* begin *

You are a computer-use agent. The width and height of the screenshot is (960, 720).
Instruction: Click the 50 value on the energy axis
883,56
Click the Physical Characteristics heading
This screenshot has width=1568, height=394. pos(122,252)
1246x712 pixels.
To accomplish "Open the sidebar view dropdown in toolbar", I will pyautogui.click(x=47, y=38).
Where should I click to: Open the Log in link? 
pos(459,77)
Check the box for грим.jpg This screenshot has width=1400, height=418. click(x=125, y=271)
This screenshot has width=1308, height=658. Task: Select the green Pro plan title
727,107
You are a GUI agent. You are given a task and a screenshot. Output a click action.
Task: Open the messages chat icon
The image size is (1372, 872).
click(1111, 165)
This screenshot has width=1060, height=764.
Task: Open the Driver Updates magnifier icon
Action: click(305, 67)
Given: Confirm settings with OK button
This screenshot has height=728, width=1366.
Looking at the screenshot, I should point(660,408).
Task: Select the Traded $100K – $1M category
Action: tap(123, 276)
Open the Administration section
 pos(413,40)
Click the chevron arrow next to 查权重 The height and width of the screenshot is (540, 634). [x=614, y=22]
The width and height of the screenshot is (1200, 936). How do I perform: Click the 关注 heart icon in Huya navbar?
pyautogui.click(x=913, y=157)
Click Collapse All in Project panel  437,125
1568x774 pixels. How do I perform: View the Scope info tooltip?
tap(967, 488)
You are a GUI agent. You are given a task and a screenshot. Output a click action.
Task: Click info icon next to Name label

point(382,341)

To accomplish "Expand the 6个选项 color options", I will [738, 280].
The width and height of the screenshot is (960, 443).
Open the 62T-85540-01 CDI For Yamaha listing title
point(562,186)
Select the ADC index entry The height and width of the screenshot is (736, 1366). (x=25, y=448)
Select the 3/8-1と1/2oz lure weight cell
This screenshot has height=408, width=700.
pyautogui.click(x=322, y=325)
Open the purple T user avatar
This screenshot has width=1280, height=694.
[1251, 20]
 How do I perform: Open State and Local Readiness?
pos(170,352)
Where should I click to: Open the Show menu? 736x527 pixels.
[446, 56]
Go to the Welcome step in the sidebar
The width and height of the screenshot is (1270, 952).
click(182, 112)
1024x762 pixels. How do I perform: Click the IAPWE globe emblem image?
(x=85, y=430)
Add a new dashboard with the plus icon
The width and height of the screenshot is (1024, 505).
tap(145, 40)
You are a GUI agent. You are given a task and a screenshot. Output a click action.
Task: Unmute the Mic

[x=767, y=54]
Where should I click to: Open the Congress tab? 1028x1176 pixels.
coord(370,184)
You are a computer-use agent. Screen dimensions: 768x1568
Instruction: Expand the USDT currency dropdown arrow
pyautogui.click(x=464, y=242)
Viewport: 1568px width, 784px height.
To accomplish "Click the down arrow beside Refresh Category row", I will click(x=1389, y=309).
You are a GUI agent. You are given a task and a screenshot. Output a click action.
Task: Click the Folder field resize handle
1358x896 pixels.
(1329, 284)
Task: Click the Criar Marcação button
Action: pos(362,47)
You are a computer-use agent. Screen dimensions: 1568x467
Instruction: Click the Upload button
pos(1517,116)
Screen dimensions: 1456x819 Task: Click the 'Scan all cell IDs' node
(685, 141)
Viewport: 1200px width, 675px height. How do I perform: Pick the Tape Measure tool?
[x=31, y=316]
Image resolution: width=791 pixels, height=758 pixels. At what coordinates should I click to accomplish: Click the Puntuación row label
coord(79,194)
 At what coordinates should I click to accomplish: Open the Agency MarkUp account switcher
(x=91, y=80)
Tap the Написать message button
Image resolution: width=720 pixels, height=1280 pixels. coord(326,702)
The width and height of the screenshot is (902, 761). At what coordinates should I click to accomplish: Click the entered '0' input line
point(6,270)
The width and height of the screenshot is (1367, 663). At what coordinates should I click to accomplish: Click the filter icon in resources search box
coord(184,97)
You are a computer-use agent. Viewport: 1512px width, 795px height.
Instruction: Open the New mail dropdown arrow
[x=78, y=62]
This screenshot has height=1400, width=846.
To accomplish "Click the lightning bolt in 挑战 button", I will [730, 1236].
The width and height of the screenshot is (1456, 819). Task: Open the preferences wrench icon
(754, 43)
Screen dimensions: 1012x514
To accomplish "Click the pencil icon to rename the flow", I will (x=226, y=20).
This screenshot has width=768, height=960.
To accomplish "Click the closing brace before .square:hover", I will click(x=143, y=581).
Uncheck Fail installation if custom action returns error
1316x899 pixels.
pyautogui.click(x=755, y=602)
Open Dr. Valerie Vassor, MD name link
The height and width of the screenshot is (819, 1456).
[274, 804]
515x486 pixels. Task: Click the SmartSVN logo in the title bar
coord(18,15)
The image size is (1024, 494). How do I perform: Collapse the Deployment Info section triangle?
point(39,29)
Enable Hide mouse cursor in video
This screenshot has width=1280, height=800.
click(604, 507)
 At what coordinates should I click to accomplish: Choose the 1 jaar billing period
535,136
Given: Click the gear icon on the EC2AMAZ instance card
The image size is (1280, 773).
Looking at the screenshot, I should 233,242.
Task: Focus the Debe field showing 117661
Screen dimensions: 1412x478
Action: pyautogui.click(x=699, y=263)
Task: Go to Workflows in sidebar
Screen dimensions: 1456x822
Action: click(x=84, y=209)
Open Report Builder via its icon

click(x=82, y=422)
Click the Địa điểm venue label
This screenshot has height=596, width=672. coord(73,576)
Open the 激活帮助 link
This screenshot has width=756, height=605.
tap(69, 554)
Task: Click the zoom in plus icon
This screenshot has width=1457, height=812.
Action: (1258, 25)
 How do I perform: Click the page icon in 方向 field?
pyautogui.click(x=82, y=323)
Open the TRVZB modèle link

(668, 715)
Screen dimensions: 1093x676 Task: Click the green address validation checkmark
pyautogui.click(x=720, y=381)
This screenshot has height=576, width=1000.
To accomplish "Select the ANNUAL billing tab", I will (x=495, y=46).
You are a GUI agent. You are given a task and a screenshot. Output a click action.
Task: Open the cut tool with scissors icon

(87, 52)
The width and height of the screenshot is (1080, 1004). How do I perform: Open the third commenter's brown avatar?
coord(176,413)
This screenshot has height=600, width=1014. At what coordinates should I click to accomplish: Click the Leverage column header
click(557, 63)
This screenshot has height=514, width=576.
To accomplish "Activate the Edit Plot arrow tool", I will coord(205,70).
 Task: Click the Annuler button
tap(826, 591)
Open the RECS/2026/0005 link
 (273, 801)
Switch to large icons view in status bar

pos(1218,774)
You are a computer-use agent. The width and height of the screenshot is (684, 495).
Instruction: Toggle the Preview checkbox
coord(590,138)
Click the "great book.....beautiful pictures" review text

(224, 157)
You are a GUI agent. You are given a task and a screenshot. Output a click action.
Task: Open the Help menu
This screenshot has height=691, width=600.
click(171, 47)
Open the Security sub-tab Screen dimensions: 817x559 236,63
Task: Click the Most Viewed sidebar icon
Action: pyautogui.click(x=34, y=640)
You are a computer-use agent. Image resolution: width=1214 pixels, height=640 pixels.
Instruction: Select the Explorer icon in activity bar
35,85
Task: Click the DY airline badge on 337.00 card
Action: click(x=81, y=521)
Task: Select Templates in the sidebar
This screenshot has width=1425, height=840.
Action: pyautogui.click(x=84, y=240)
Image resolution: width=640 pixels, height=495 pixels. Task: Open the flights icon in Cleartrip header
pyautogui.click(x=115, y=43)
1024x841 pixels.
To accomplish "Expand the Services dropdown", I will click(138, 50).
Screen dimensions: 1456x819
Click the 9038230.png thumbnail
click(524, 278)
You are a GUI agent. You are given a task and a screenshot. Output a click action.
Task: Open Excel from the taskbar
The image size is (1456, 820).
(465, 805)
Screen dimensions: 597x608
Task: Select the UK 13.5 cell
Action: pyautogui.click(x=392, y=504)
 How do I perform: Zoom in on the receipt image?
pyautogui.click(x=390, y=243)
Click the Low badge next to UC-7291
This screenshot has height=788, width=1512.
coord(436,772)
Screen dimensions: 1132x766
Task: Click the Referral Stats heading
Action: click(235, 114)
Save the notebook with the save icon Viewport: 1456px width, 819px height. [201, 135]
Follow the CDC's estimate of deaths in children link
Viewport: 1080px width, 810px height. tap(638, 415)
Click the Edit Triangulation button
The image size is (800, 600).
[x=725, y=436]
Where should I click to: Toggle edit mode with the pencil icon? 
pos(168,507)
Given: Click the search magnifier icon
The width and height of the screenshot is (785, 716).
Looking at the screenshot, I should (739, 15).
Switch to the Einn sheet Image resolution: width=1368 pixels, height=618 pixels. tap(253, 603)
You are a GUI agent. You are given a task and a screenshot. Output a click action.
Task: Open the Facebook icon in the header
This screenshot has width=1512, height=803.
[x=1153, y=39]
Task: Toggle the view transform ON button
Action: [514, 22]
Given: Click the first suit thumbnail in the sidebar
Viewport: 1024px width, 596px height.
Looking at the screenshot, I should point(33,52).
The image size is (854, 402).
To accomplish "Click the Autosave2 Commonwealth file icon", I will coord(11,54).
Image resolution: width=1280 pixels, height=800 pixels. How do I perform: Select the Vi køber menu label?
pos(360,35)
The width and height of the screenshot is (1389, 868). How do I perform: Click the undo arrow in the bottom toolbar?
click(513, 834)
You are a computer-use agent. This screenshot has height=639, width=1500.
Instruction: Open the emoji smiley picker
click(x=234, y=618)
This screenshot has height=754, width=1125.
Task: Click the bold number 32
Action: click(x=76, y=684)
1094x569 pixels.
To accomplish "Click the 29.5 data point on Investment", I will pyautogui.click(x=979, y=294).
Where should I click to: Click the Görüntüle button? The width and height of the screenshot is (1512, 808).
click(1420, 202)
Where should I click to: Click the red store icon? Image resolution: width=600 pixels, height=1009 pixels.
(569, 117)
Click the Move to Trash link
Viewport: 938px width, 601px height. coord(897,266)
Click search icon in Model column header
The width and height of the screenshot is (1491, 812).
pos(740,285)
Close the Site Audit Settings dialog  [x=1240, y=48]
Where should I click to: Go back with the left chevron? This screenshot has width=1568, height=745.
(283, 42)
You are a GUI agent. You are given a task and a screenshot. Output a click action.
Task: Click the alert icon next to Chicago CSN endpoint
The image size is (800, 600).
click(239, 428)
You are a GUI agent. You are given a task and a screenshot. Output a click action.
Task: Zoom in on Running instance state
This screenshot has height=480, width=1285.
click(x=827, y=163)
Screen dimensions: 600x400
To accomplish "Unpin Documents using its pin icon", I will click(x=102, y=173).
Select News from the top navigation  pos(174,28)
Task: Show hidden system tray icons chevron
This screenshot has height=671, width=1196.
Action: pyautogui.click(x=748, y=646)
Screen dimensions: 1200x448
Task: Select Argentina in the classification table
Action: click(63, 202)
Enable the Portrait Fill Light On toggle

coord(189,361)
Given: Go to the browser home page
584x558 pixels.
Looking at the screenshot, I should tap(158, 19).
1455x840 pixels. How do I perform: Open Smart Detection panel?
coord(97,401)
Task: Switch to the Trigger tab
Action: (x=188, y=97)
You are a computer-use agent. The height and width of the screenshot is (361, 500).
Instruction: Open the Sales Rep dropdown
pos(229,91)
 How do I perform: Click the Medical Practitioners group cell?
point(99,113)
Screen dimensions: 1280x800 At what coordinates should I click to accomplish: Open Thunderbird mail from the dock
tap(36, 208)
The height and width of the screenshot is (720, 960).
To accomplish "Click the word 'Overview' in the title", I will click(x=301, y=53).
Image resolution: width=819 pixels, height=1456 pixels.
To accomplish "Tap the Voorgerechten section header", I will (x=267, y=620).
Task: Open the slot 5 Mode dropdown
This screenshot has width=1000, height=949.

* end *

__What you need to do__: Rewrite the entries from the line with "How do I perform: Zoom" to the line with "Save the notebook", swapping "receipt" for "invoice" and leaving everything else the same.

__Solution__:
 How do I perform: Zoom in on the invoice image?
pyautogui.click(x=390, y=243)
Click the Low badge next to UC-7291
This screenshot has height=788, width=1512.
coord(436,772)
Screen dimensions: 1132x766
Task: Click the Referral Stats heading
Action: click(235, 114)
Save the notebook with the save icon Viewport: 1456px width, 819px height. [201, 135]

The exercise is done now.